Secara garis besar, CAPM memberikan kerangka untuk menilai risiko dan return investasi berdasarkan tingkat risiko sistematis, atau risiko pasar, melalui hubungan linier antara risiko pasar dan return yang diharapkan. Konsep yang dikembangkan William Sharpe dan John Lintner ini kemudian dihias "sorban", dimodifikasi sedemikian rupa sehingga tampak "shaleh". Islamic Capital Asset Pricing Model (ICAPM) muncul sebagai upaya untuk memberikan alternatif yang lebih sesuai dengan prinsip-prinsip keuangan Islam, terutama terkait larangan riba (interest) dan gharar (ketidakpastian). ICAPM bertujuan untuk mengakomodasi kebutuhan investor Muslim dengan menghindari instrumen-instrumen yang tidak syariah-compliant, seperti obligasi berbunga atau saham perusahaan yang bergerak di bidang haram.
ICAPM memasukkan tambahan batasan syariah, yang mengurangi ruang lingkup aset yang dapat diterima dalam portofolio, serta memperhitungkan berbagai risiko yang spesifik pada pasar keuangan syariah. Perbandingan antara CAPM dan ICAPM menunjukkan bahwa meskipun kedua model ini berbagi kerangka teoritis yang sama, ICAPM memiliki kompleksitas tambahan yang berkaitan dengan kepatuhan syariah. Dampaknya terlihat dalam perhitungan beta dan return yang diharapkan, yang di ICAPM harus konsisten dengan prinsip-prinsip keuangan Islam.

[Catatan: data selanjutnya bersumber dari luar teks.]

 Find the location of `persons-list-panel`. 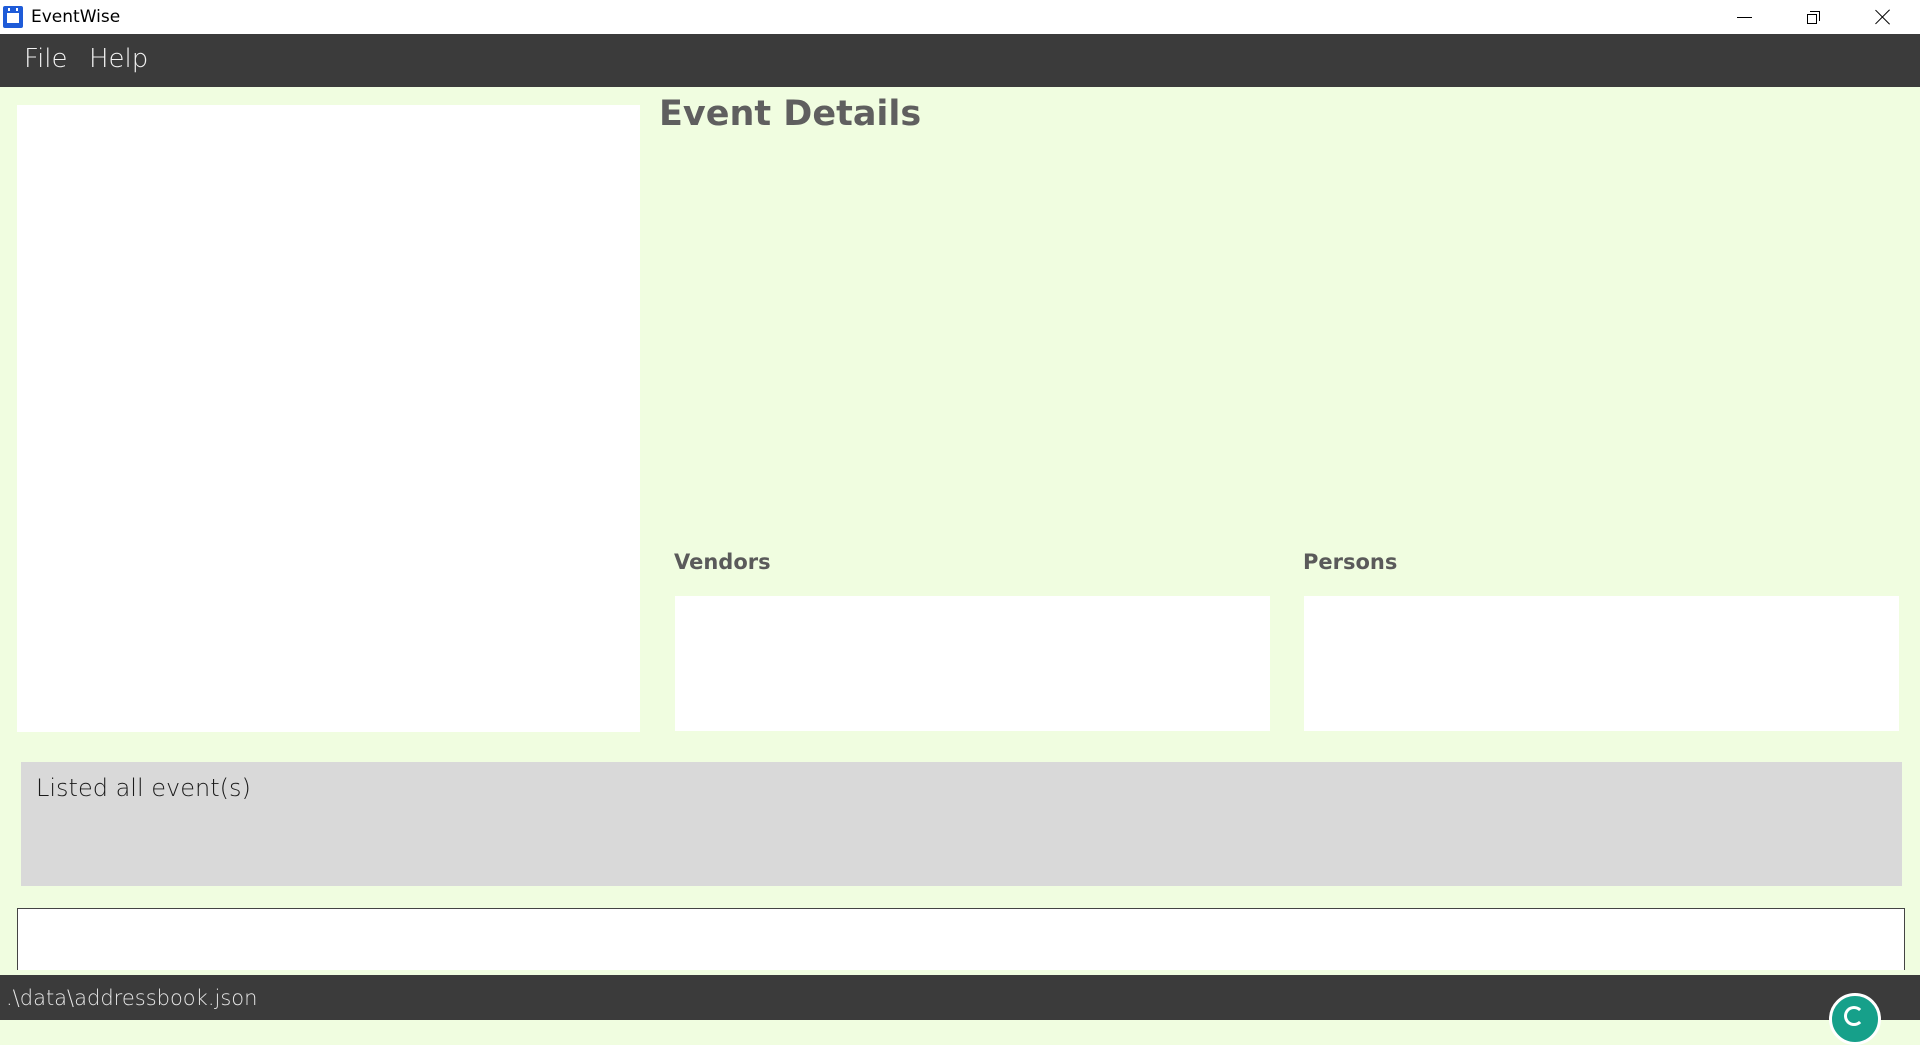

persons-list-panel is located at coordinates (1602, 664).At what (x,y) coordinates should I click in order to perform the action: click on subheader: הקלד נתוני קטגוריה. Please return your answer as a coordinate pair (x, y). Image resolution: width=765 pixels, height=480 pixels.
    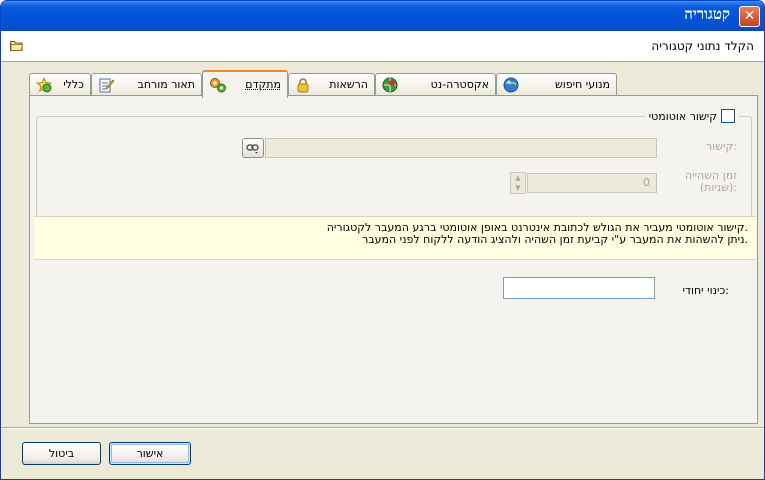
    Looking at the image, I should click on (382, 46).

Islam -dalam sumber hukum utamanya; Al-Qur'an dan Hadist- memang tidak mengajukan teori ekonomi atau keuangan khusus, melainkan memberikan prinsip-prinsip dasar yang harus dipatuhi dalam menjalankan kegiatan ekonomi. Prinsip-prinsip ini meliputi keadilan, kesetaraan, dan penghindaran riba (bunga) serta gharar (ketidakpastian). Dari prinsip-prinsip inilah umat Muslim dapat membangun sistem ekonomi yang berkelanjutan dan adil, tanpa harus meniru model ekonomi Barat yang sering kali cacat.
Tantangan terbesar bagi umat Muslim saat ini adalah bagaimana menciptakan sistem ekonomi dan keuangan yang benar-benar sesuai dengan nilai-nilai Islam, bukan sekadar meniru Barat dengan modifikasi. Tantangan yang dihadapi adalah bagaimana membangun kerangka ekonomi Islam yang mampu menjawab masalah kontemporer seperti kemiskinan, ketimpangan, eksploitasi sumber daya alam, dan ketidakstabilan keuangan, tanpa mengorbankan nilai-nilai fundamental yang diajarkan oleh Islam. Sistem ini harus mendorong inklusi keuangan yang lebih luas, menciptakan mekanisme pembiayaan yang adil seperti wakaf, zakat, dan sukuk, serta memperkuat institusi-institusi keuangan syariah yang benar-benar mencerminkan esensi Islam. Hal ini menuntut pendekatan yang integratif dan holistik, yang tidak hanya memikirkan profit semata, tetapi juga kesejahteraan umat dan keberlanjutan lingkungan.